Hong Kong Seafood Market Profile

Market Assessment:

Hong Kong, home to over 7 million people, enjoys a growing and competitive seafood market. Per capita seafood consumption is in excess of 70kg and about four times the global average of 18.9 kg, which makes Hong Kong the second leading seafood consumer in Asia.  Substantial demand exists for all kinds of seafood, ranging from low-price finfish (e.g. croaker and carp) to expensive gourmet delicacies (e.g. abalone and lobster).  Seafood imports are large due to high levels of seafood consumption, a declining domestic fishing industry and because Hong Kong also serves as an important gateway for the distribution of some seafood products into China and the surrounding region.  Ninety-five percent of the seafood consumed in Hong Kong is imported and much of this is consumed in Hong Kong’s vast foodservice industry. About 30-40% of seafood imported into Hong Kong is re-exported to China, Macau, Taiwan and elsewhere.

According to Global Trade Atlas data, Hong Kong seafood imports in 2014 were valued at US$3.2 billion (down 1.17% from 2013).  The U.S. was the fourth major supplier to the market – behind China, Japan and Norway.  In 2014, U.S. market share, by value, for seafood imports was 5.41%.  Hong Kong worldwide imports of same, or market-same, Food Export-Northeast seafood benchmark products, or market same products (lobster, scallops, monkfish, dogfish, and squid), were US$187 million in 2014, down 38% from the prior year.  The U.S., with exports of US$22.1 million in 2014, and a market share of 11%, was the second leading supplier after China.

According to FAS trade data, U.S. seafood exports to Hong Kong were 11,268 MT valued at US$152 million in 2015. The volume of U.S. fishery products sold into the market increased by 4% over the prior year and the value of U.S. seafood exports sold into the market increased by 7%.  Lobster species (at US$46.2 million, down 12% in value and down 8% in volume from 2014 sales) were the leading U.S. seafood category.  Clams (at US$27.2 million, up 65% in value), eels (at US$10.4 million, up 32%), conch/whelks (at US$10 million, down 6%), and sablefish (at US$7.8 million, up 32%) rounded out the top five U.S. seafood products sold into the market.  

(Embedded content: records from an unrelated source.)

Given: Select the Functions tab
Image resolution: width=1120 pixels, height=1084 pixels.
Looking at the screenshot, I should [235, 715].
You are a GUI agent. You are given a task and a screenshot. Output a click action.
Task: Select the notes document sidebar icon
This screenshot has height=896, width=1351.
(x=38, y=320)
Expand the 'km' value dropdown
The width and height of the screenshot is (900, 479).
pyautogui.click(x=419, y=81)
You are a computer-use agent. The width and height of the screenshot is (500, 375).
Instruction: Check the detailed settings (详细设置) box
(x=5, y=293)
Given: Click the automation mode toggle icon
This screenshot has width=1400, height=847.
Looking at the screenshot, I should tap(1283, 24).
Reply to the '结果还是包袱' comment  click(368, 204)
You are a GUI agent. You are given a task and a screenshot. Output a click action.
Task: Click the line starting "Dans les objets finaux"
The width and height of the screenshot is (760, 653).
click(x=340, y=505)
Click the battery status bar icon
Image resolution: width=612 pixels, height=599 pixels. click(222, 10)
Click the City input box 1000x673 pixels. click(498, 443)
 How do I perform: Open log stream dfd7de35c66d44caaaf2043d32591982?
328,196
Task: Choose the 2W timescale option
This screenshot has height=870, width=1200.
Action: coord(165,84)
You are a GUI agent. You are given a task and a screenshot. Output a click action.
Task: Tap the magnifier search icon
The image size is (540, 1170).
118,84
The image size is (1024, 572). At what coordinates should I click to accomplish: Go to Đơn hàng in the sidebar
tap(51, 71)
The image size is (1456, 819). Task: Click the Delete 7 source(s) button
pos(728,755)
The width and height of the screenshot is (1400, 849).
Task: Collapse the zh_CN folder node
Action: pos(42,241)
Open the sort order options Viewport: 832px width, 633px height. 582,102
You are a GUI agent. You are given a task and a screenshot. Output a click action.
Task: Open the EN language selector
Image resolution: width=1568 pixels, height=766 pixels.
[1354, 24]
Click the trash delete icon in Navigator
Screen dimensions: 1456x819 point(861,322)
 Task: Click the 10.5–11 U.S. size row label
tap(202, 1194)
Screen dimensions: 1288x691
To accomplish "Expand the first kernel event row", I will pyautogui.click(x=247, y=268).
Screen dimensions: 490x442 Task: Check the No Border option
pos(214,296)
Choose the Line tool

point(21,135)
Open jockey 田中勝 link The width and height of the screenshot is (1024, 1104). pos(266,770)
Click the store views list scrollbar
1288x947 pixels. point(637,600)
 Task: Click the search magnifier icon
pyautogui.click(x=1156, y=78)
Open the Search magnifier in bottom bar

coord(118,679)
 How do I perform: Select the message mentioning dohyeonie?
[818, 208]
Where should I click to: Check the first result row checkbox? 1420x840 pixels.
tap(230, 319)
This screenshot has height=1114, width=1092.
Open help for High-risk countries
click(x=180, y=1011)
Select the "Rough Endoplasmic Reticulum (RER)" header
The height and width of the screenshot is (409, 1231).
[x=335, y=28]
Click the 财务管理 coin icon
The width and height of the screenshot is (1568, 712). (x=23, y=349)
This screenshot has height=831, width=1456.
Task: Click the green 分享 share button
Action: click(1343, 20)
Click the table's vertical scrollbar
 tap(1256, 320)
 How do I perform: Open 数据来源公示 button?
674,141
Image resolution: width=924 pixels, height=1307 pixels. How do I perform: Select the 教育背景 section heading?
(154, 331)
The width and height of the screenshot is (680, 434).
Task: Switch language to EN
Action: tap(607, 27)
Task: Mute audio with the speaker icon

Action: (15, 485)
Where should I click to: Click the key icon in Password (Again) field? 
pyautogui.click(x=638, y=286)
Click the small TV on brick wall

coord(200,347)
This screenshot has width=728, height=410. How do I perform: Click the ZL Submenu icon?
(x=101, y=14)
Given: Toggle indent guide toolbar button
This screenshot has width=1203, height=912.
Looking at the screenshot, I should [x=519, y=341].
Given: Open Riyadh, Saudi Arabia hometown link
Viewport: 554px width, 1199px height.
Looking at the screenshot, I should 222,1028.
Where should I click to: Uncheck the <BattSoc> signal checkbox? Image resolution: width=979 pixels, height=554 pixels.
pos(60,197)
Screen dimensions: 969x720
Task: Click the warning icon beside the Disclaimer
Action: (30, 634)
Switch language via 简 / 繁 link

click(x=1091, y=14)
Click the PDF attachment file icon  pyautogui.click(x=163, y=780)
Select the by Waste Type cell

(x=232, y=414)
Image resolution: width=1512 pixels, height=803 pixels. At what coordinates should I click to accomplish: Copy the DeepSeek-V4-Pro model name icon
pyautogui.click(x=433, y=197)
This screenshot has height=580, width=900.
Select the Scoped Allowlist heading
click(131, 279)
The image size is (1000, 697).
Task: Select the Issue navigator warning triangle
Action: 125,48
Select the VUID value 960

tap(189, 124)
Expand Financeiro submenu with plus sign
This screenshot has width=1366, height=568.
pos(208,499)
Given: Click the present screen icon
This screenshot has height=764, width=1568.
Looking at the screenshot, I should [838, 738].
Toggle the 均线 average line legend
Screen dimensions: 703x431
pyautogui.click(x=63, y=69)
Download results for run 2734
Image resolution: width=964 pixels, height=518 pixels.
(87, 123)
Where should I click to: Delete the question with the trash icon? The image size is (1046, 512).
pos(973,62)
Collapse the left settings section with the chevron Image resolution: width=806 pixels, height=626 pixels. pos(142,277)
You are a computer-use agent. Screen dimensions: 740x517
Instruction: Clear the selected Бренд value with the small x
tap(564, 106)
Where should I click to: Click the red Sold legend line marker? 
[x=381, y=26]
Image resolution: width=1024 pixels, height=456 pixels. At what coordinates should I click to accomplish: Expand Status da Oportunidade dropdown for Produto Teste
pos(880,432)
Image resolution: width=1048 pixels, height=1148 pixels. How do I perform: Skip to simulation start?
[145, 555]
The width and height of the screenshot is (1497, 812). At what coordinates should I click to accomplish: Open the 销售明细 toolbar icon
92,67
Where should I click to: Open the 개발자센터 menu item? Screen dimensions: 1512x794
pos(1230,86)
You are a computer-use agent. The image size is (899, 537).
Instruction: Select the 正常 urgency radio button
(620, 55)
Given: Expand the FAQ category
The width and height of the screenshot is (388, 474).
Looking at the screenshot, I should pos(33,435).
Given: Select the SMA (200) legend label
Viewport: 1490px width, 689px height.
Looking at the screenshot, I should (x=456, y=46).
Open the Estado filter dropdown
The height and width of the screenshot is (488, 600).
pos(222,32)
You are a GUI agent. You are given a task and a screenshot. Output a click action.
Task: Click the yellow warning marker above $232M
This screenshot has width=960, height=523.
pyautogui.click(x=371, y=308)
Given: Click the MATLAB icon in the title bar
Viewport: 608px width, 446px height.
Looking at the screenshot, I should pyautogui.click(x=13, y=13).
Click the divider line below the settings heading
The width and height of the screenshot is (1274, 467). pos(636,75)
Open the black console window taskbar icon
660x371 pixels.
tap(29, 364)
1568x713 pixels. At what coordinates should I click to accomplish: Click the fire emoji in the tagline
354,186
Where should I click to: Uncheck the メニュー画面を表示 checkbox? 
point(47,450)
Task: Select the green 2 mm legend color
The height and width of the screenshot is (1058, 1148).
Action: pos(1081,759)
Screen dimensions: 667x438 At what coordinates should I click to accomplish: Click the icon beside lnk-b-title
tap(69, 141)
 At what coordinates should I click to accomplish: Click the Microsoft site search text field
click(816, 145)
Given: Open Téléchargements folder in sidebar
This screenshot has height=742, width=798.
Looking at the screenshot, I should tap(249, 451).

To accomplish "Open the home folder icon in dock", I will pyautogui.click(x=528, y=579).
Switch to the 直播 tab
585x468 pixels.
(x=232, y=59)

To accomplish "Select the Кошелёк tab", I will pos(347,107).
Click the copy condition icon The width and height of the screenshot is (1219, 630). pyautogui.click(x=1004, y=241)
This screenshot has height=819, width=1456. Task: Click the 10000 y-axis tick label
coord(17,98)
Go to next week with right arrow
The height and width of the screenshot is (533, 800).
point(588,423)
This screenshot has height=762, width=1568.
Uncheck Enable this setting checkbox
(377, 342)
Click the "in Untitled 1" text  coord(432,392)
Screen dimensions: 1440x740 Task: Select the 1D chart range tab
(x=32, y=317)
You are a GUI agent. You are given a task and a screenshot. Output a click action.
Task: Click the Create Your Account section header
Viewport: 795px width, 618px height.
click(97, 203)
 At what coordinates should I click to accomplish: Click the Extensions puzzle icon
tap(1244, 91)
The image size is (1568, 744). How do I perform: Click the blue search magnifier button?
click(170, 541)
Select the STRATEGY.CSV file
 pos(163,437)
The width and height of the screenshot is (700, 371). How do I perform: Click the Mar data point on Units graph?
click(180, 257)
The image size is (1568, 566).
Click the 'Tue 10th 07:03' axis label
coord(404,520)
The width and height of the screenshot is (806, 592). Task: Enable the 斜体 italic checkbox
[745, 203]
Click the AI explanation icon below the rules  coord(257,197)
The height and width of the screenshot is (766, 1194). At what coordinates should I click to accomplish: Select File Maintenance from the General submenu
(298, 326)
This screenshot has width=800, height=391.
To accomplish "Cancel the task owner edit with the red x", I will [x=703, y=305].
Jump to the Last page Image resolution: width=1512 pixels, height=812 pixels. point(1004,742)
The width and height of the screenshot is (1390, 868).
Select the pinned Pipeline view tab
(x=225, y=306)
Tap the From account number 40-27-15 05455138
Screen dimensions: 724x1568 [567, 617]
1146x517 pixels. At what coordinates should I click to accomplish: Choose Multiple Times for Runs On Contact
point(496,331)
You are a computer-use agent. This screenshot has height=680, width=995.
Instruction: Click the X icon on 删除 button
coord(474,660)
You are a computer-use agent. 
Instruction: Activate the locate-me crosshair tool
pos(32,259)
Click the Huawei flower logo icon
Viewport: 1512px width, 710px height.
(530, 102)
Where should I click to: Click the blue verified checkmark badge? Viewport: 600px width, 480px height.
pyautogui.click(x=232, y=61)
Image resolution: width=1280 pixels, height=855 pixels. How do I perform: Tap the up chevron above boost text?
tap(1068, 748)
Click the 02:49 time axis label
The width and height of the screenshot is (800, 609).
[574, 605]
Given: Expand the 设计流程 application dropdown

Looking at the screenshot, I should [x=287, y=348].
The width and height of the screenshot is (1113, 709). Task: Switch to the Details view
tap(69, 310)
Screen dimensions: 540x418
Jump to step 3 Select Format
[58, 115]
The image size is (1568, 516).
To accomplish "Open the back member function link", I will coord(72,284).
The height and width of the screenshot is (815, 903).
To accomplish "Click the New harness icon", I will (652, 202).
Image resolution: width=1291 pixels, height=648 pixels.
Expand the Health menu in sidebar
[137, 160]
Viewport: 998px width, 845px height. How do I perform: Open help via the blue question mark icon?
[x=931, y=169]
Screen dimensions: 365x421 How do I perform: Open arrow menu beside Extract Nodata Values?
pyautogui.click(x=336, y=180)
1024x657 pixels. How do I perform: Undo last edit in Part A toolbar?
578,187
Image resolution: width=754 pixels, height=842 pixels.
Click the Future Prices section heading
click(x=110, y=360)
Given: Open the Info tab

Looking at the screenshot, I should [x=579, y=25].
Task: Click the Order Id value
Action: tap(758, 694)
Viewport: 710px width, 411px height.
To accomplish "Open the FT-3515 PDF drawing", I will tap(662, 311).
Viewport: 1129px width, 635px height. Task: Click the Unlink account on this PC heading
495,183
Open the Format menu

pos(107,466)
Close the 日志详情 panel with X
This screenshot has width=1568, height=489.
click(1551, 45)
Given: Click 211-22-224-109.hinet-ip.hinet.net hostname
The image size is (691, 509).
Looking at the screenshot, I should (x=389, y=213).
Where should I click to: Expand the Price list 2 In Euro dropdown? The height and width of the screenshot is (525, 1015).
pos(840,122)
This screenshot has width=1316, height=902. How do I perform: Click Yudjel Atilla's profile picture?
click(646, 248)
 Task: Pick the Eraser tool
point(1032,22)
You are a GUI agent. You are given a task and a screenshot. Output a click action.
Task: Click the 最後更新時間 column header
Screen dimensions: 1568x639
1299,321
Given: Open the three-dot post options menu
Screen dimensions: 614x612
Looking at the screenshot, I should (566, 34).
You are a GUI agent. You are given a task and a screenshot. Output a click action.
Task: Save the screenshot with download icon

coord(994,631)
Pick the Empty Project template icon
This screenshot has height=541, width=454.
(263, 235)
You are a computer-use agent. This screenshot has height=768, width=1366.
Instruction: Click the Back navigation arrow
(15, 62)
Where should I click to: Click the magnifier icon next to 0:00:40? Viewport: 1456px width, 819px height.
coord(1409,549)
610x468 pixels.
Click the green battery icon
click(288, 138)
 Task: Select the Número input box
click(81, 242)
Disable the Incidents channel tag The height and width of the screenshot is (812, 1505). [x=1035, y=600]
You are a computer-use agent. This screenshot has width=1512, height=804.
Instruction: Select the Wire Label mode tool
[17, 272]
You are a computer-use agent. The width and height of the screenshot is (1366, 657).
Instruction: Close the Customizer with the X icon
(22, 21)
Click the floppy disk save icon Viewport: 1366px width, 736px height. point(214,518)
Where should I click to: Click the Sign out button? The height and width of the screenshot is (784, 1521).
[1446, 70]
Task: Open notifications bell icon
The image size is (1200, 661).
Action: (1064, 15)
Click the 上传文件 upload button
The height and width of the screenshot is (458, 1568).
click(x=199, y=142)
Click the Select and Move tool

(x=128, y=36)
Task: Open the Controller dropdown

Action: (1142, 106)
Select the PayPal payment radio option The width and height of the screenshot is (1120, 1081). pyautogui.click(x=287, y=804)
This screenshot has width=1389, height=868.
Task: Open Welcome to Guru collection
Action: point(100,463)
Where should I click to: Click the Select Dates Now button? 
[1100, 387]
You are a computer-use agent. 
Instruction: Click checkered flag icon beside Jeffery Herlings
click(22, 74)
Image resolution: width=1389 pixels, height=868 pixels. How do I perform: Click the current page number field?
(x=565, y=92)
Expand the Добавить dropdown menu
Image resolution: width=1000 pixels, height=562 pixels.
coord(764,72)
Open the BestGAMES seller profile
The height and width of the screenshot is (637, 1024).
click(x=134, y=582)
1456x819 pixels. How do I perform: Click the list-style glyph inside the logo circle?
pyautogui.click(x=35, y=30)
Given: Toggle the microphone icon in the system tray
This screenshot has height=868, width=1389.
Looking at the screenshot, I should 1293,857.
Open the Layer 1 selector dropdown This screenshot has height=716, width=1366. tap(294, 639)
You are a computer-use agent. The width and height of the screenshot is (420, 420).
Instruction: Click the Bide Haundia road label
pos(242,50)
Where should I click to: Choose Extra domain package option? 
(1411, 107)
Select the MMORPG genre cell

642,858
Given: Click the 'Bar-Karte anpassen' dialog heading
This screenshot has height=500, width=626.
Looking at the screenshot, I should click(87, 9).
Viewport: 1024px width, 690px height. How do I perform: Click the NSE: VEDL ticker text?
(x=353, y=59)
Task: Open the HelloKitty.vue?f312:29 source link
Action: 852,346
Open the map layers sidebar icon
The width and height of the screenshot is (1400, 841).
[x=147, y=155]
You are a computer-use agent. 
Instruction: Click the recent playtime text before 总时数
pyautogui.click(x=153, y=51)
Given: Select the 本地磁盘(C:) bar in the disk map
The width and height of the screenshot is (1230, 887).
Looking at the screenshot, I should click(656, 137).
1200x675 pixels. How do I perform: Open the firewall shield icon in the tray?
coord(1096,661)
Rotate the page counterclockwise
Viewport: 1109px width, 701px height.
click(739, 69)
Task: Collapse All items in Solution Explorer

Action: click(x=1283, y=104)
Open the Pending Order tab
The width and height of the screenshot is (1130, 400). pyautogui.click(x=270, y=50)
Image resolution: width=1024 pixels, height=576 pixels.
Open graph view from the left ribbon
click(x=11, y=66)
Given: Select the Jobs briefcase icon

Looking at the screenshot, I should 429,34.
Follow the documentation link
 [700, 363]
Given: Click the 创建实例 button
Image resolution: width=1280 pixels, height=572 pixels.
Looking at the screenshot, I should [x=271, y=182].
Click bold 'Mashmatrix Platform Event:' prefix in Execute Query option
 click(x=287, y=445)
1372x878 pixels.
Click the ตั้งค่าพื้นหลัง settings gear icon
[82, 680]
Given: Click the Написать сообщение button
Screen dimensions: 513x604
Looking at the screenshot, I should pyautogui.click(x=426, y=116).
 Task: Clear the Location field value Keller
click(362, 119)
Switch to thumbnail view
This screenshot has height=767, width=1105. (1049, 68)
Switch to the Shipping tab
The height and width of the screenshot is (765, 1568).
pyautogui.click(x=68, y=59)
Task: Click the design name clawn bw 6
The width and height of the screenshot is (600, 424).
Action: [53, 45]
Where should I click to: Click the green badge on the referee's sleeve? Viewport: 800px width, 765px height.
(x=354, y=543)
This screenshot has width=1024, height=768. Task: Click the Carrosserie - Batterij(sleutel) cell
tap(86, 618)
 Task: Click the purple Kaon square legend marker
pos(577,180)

Food Export-Northeast benchmark seafood products (lobster, scallops, monkfish, dogfish, and squid) accounted for 29.4% of total U.S. seafood exports to Hong Kong in 2015.  Sales of benchmark products totalled US$44.7 million and were up 12% by value over 2014.  In 2015, sales of American lobster to Hong Kong totalled US$41 million - up 13% in value and up 6% in volume over 2014.  Hong Kong was the 4th largest market for American lobster outside North America.  Sales of frozen and processed lobster product forms were dominant (53%) for the first time at US$21.8 million, up US$4 million and 23.5% over 2014.  Sales of live lobster totalled US$19 million (up 4%).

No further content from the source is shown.